Representatives from the intercontinental, the Spanish and the Catalan networks of social and solidarity economy (RIPESS, REAS and XES, respectively) then took the microphone for a brief presentation. Eighteen years after the first World Social Forum, in Porto Alegre (Brazil, 2001) – with the motto “another world is possible” – a process of global convergence was about to begin to show that “another world already exists” through thousands of initiatives building real socio-economic alternatives everyday around the world.

The main objective of this process is to bring together social movements and projects which share the will to put people and the environment at the centre of the economy, to put an end to an economy based on extraction, growth, competition and the market, and to struggle towards collaborative, resilient societies which develop and reinforce strategic alliances and actions through working together. (transformadora.org)

Right after, once again, a group of volunteers and facilitators from different cooperatives and associations took to the stage to facilitate the collective presentation of the hundreds of people present in the room and to explain in a performative way the rules for inter-personal communication during the event – from how to deal with disagreements and try to reach consensus, to the meanings of different hands and arms signs to express whether one agrees, disagrees or is not understanding a given debate.

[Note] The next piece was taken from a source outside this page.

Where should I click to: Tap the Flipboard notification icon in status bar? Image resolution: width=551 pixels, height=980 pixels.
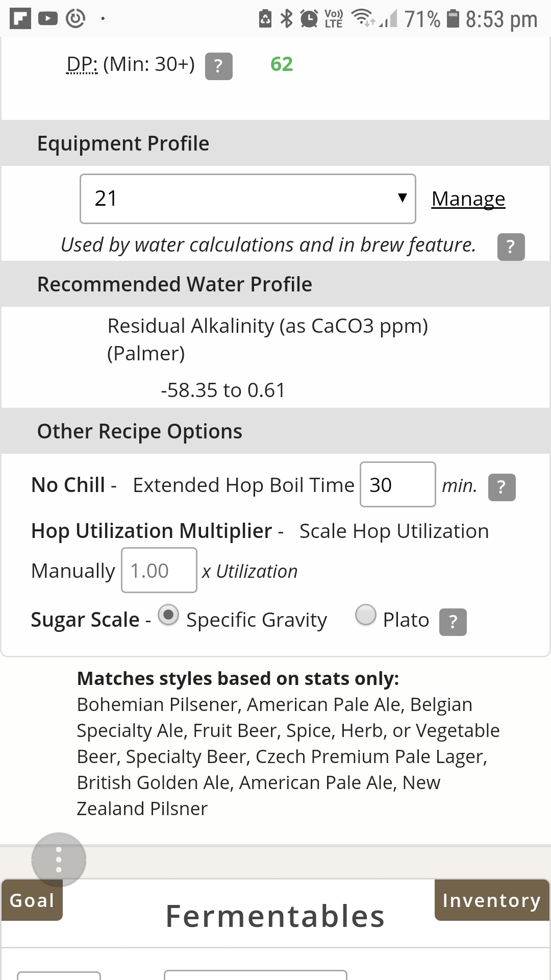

The notebook of the WSFTE dedicates five pages to the "rules of the game" mostly concerning internal communication as well as on ICT for online participation.
The notebook of the WSFTE dedicates five pages to the “rules of the game” mostly concerning internal communication as well as on ICT for online participation.

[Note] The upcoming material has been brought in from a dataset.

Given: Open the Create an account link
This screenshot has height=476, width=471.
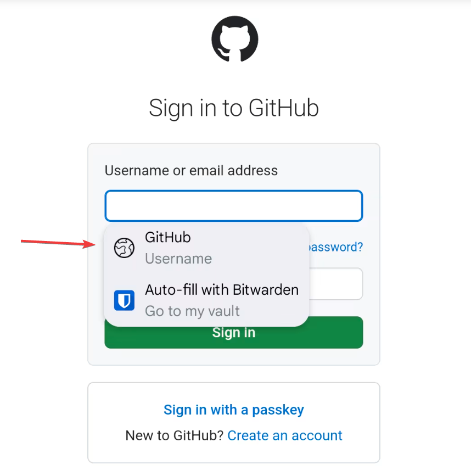Looking at the screenshot, I should 285,435.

More than half of the opening session of the preparatory meeting of the World Social Forum concerned internal communication procedures. Whereas the institutional part was important to introduce and contextualize the event (what, who, how, when, why), the emphasis put on explaining internal communications shows how central it is in sustaining the complex process that was about to begin. Hands and arms gestures, low-cost radio devices, info points, signage cardboards and murals, hashtags, social media handles, virtual platforms, collaborative reporting systems – all are technologies that form part of the communicative ecology that supports such global convergence process between different movements, languages, cultures that are building up alternative economies around the world.

Communicative ecology?

The concept of communicative ecology (Foth & Hearn, 2007) builds upon the similar biological metaphor of McLuhan and Postman’s media ecology (“a media-centric view referring to the way in which media structure our lives and how they influence society”) but shifts focus to the socio-cultural contexts in which communication occurs. Defining it as “a milieu of agents who are connected in various ways by various exchanges of mediated and unmediated forms of communication”, it proposes three layers of analysis:

A technological layer which consists of the devices and connecting media that enable communication and interaction. A social layer which consists of people and social modes of organising those people (…). And finally, a discursive layer which is the content of communication – that is, the ideas or themes that constitute the known social universe that the ecology operates in. (Hearn & Foth, 2007)

The global convergence process of the World Social Forum of Transformative Economies, running up until May 2020, provides a rich context of analysis in the light of communicative ecology.

Which technologies are being used to help bringing together different movements from the alternative economy around the world? Who are the people, collectives, organizations, commissions supporting the communication processes that enable such convergence? How do they organize, decide, (re)produce their work? How do they elaborate discourse and convey the message aiming at such ambitious goal? How transformative is the communication of the transformative economies?

Questions I will try to answer in a paper I am working on now.